# Problem details:
Everything from the line containing "Familie (153, 2474)" to the end of the records below should be repeated exactly, with no other lines added.

------------------------------------

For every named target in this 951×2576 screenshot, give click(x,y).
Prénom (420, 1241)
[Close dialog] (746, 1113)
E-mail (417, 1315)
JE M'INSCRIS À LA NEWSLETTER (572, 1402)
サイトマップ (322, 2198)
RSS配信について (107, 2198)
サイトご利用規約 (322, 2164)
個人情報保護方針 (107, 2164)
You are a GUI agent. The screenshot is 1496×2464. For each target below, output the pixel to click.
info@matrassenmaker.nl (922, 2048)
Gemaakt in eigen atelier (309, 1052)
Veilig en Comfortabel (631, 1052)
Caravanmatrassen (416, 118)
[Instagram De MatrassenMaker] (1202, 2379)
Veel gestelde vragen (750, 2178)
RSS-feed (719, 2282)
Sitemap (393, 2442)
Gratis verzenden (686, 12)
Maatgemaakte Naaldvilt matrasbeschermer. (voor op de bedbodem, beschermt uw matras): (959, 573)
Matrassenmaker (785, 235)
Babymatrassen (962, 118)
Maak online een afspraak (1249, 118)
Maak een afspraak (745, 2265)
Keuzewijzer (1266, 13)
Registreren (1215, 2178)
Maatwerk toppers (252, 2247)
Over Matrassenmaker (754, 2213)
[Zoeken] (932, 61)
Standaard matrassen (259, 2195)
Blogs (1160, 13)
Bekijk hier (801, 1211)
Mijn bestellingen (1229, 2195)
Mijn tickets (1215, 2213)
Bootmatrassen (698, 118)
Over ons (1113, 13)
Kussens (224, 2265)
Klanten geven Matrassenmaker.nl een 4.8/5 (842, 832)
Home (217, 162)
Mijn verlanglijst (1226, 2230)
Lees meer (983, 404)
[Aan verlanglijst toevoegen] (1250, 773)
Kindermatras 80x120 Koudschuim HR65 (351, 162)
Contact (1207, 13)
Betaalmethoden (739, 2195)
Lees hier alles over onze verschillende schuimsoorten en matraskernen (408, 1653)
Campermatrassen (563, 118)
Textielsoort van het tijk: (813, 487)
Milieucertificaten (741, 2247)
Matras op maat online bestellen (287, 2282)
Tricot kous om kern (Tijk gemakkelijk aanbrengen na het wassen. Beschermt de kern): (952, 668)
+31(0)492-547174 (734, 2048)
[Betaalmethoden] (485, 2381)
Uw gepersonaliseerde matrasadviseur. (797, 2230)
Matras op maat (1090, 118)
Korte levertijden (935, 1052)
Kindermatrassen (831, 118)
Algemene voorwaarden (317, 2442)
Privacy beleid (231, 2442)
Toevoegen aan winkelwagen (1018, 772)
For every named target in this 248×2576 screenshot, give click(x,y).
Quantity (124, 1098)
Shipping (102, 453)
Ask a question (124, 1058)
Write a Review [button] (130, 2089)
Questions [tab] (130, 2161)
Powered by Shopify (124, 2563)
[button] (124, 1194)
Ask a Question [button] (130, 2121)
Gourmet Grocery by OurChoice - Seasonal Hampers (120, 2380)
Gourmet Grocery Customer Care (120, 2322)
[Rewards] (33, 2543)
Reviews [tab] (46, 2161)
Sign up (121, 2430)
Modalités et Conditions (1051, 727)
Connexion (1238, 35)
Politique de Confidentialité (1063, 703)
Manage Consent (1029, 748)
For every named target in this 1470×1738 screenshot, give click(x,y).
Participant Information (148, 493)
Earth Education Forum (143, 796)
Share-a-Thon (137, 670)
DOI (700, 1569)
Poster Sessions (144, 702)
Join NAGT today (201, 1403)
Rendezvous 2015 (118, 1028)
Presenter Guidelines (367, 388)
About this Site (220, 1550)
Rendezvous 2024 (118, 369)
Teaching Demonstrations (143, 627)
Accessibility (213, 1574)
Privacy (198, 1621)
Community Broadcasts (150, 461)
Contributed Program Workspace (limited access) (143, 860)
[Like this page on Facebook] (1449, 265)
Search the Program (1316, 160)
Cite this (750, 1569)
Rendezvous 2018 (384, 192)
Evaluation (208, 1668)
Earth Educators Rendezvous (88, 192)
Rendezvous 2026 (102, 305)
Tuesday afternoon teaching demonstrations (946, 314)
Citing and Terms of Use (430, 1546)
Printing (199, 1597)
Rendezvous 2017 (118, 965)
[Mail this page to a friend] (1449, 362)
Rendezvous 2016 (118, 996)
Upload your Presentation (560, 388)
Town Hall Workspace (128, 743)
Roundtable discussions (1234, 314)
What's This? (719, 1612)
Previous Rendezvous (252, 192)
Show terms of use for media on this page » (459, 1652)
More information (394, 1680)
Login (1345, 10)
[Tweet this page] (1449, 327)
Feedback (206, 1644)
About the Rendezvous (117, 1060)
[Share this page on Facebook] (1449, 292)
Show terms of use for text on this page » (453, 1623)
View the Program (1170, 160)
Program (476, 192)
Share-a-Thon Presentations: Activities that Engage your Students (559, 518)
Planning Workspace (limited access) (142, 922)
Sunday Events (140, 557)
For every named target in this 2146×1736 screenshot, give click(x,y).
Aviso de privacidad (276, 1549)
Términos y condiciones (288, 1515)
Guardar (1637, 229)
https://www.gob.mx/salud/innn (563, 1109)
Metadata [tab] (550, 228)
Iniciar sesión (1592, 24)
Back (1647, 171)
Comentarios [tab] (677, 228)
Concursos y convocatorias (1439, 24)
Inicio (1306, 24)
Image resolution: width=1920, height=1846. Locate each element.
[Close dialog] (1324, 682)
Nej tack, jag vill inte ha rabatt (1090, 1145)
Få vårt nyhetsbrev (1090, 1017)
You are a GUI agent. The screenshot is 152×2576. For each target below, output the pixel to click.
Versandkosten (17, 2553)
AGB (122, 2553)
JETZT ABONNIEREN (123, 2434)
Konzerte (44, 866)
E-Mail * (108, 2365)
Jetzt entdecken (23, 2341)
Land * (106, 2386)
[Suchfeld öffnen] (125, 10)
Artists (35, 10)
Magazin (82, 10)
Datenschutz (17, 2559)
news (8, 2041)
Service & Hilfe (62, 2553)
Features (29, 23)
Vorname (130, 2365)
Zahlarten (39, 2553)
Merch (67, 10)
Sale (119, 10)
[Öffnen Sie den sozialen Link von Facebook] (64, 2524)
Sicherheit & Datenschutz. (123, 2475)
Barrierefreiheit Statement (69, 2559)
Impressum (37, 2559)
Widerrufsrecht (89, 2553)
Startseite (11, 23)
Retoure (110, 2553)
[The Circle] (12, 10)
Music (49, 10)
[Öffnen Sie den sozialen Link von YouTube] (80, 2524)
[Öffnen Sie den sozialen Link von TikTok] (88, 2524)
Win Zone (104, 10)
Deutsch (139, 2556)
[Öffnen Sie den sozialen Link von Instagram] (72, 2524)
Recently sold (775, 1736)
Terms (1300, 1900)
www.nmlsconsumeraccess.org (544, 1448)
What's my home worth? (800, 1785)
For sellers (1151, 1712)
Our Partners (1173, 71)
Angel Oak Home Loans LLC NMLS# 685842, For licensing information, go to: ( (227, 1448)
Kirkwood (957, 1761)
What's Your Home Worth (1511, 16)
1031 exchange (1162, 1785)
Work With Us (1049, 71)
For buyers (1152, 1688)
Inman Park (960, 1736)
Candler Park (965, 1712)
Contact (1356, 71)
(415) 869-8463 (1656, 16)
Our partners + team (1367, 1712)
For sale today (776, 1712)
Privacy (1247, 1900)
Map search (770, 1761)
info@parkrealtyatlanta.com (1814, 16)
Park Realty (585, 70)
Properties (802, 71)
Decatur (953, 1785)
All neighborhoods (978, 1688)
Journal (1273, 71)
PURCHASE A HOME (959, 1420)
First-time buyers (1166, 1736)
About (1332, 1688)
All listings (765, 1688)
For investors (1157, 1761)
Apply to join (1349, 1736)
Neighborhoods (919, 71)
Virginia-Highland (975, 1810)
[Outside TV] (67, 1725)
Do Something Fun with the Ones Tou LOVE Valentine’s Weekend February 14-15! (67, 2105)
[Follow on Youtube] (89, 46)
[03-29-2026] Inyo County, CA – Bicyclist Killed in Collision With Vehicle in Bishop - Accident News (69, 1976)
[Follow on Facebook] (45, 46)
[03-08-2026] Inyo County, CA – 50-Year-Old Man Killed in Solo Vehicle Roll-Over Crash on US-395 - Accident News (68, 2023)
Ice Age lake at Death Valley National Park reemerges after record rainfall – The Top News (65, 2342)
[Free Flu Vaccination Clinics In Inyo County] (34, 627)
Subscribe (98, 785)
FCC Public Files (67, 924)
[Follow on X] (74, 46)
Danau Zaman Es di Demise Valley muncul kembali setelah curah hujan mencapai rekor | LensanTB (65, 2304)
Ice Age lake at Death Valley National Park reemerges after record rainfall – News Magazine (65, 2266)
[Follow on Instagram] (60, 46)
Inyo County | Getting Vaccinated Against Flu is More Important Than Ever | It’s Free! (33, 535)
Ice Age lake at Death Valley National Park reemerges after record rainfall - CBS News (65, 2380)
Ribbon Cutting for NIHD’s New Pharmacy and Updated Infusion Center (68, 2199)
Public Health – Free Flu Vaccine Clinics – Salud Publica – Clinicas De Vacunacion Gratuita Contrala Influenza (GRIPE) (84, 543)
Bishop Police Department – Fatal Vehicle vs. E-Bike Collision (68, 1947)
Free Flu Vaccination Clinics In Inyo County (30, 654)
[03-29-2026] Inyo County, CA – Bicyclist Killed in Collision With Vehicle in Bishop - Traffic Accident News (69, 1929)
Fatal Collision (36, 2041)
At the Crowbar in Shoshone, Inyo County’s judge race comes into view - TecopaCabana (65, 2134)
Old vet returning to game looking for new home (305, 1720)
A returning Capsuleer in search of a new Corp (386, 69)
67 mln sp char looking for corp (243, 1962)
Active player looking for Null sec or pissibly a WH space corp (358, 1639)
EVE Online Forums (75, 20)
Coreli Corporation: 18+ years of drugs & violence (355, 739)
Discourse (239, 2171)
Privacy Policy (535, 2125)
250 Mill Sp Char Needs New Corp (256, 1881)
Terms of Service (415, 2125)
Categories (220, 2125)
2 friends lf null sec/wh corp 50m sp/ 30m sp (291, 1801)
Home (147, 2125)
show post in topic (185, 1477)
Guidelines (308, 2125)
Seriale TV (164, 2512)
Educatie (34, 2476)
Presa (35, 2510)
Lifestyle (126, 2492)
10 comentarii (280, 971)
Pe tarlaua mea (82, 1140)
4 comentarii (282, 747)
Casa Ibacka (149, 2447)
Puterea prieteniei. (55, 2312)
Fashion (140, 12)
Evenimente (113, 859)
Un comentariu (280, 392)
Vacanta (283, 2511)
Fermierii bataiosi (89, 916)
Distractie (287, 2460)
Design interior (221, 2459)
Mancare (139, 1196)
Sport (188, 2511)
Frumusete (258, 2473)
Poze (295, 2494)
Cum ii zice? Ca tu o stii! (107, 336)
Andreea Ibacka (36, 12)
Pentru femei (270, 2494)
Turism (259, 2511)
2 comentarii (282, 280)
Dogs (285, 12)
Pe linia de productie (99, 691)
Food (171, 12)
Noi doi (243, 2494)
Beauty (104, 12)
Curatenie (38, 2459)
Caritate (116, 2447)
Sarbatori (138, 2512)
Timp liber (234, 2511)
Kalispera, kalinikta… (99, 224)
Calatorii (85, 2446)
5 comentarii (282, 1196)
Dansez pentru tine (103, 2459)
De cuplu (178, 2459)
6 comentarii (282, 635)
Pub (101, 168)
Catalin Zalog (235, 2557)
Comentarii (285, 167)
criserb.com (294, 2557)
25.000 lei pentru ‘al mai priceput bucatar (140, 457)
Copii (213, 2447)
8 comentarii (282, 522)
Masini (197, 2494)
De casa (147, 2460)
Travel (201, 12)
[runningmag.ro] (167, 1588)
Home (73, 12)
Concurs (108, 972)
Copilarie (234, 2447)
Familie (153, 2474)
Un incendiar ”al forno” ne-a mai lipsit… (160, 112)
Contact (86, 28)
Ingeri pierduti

------------------------------------

# Task answer:
Familie (153, 2474)
Un incendiar ”al forno” ne-a mai lipsit… (160, 112)
Contact (86, 28)
Ingeri pierduti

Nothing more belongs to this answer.